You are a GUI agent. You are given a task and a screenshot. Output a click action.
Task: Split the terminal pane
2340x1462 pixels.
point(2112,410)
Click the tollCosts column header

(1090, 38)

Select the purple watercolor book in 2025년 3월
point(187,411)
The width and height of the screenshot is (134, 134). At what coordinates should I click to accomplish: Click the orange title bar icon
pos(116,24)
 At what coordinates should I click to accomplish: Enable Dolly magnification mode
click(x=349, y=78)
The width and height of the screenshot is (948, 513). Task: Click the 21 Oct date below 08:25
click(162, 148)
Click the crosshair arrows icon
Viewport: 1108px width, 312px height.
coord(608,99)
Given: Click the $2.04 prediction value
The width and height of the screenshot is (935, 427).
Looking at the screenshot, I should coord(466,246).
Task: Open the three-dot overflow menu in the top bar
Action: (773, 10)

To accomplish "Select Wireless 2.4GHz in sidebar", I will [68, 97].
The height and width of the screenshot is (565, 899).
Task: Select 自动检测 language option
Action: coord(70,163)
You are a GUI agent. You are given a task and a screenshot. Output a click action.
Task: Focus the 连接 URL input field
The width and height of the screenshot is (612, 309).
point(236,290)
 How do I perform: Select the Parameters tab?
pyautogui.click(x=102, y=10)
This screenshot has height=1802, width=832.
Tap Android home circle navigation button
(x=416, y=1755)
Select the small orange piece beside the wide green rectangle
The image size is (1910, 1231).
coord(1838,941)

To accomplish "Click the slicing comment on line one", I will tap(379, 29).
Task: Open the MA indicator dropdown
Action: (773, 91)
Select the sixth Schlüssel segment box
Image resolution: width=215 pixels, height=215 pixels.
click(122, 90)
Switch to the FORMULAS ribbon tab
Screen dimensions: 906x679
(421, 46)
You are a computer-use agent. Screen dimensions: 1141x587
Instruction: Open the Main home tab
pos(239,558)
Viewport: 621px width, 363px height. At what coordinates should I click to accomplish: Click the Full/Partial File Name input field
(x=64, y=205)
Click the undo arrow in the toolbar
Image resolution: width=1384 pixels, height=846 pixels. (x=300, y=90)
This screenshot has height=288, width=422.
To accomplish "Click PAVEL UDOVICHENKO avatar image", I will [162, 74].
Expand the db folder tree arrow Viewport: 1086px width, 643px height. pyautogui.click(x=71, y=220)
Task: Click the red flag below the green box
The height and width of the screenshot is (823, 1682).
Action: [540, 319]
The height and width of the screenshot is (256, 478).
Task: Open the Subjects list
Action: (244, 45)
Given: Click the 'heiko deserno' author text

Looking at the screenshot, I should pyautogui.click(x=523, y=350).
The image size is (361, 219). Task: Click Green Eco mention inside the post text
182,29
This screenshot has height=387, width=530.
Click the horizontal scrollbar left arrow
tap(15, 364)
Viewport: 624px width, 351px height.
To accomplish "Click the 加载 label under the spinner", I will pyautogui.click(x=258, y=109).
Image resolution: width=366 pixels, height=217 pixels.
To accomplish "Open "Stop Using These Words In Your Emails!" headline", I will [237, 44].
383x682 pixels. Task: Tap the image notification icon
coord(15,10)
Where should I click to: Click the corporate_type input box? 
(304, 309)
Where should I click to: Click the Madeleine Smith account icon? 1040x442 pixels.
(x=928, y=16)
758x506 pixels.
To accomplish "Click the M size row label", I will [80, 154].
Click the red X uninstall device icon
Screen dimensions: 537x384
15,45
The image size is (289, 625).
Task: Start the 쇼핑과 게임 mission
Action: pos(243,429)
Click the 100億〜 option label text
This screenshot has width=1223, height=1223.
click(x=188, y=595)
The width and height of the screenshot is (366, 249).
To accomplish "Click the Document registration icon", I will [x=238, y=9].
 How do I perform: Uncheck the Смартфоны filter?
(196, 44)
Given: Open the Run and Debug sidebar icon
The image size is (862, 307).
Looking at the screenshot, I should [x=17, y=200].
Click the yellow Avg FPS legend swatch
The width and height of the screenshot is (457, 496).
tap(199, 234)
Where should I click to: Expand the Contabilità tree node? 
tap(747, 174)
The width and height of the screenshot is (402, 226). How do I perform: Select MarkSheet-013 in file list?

===============

Retype the listing from its very start down to the line that contains "click(x=349, y=78)", keeping both ends and copying every line exactly.

You are a GUI agent. You are given a task and a screenshot. Output a click action.
Task: Split the terminal pane
2340x1462 pixels.
point(2112,410)
Click the tollCosts column header

(1090, 38)

Select the purple watercolor book in 2025년 3월
point(187,411)
The width and height of the screenshot is (134, 134). At what coordinates should I click to accomplish: Click the orange title bar icon
pos(116,24)
 At what coordinates should I click to accomplish: Enable Dolly magnification mode
click(x=349, y=78)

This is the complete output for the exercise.